I think it may be time for me to adjust my goals. My recent goals have been to run a sub-20 minute 5km and a 6 min mile in 2010. Funny thing but these were also my goals in 2009 and since I did not reach them the same goals just kinda carried over into this year. I have not run a mile race yet so sticking with the 6 minute goal makes sense and it is the 5km goal that I am beginning to rethink. As I stated I have not reached my 5km goal yet but I have been chipping away at it and to tell you the truth the closer I get to it the further away it seems to be. Unfortunately taking a minute off of my 2009 time as good as that sounds has only proven to show me how hard it is to knock mere seconds off of every km. After hearing that one may assume that I am now inclined to make a more realistic goal of say sub-21, however my thinking is that I need to "think faster" and that a new goal of sub-19 is in order. Now at this point sub-19 seems like a crazy number however back in 2009 sub-20 seemed just as crazy. So I have decided what I need to do is remove the 20 minute barrier I have built in my mind and begin thinking about running through it. Like the karate master who extends his chop through the board I need to think beyond my barrier and extend my goal into the realm on the otherside. I guess what I am trying to say is that setting goals is not so much about reaching them as it is about shooting for them ie. "Shooting for the Moon and landing amoung the Stars". "Set your goals high because what a person accomplishes is in proportion to what they attempt." -Mitchell Naufell Thankfully while I am daydreaming about running 6(5)minute miles my coach is firmly grounded in reality plotting out my daily workouts.

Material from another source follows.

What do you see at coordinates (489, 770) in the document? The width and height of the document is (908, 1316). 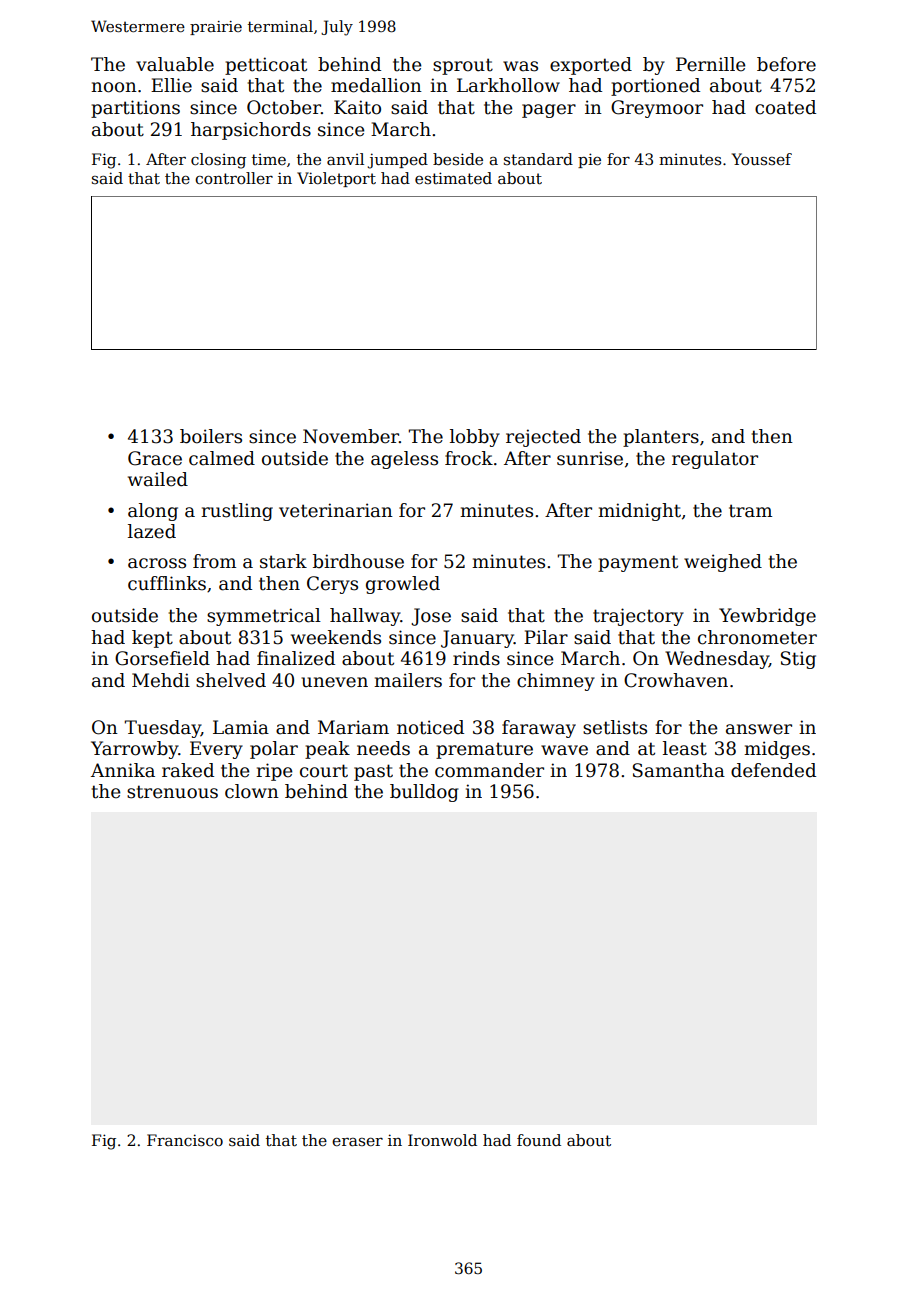 I see `commander` at bounding box center [489, 770].
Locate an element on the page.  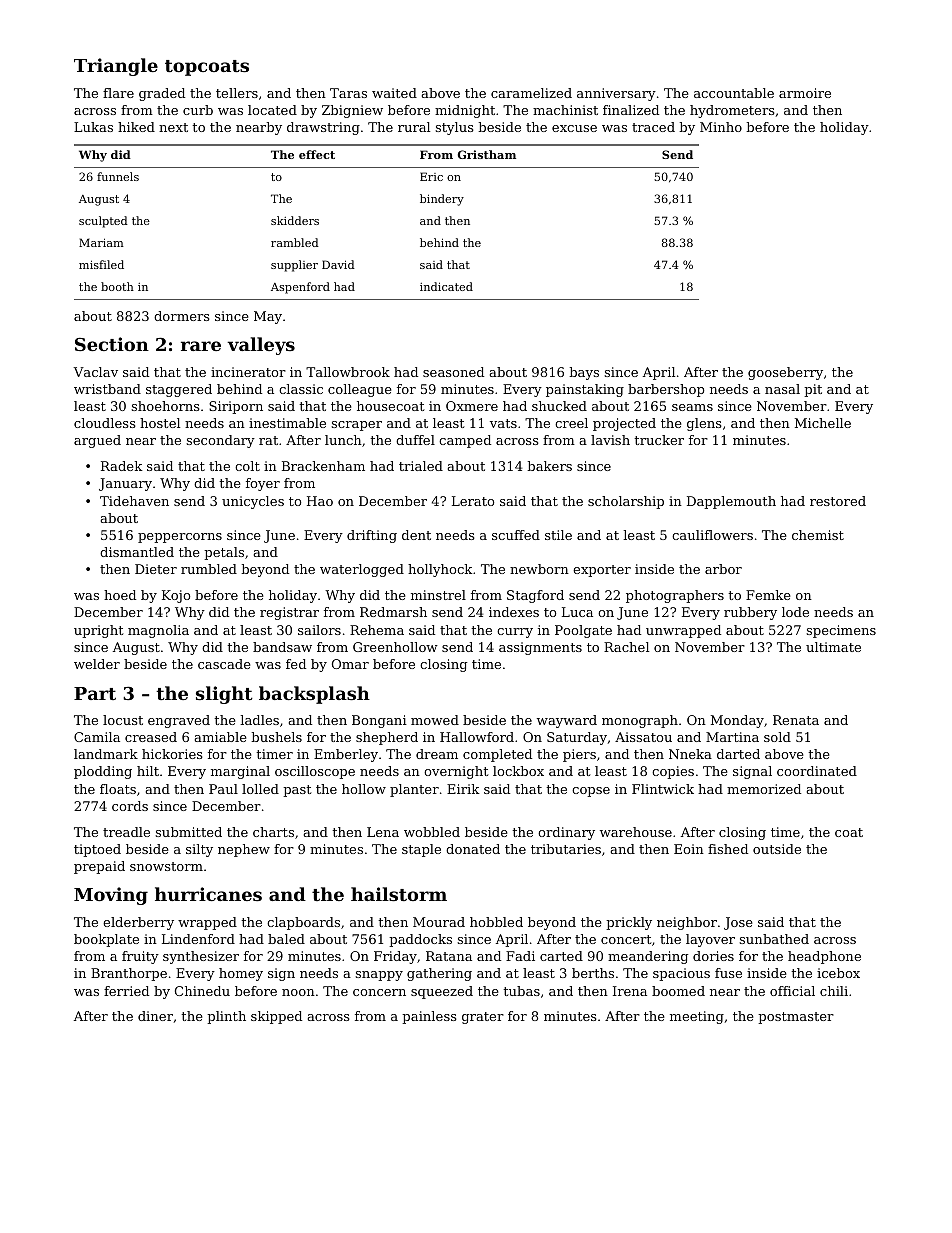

I had a hill phase in March, tempos and long intervals prevailed in April and May and I am now in the midst of a shorter, faster interval phase leading up to my July 1st debut in the Limestone Mile. I am also at the end of a 4 week Plyometric phase which really makes my legs and glutes burn for days afterwards. Below is a picture of my at home gym. Most of the equipment was bought second hand at Value Village and even the stuff I spent retail for was worth it and has saved me alot in gym fees. yoga strap (a must for my stretching routine) -1 elastic tubing -4lb soft ball(I lift it over and under myself during side planks) I do an hour of strength/plyometics/core 2 x's a week plus 45 minutes of just core 1x a week.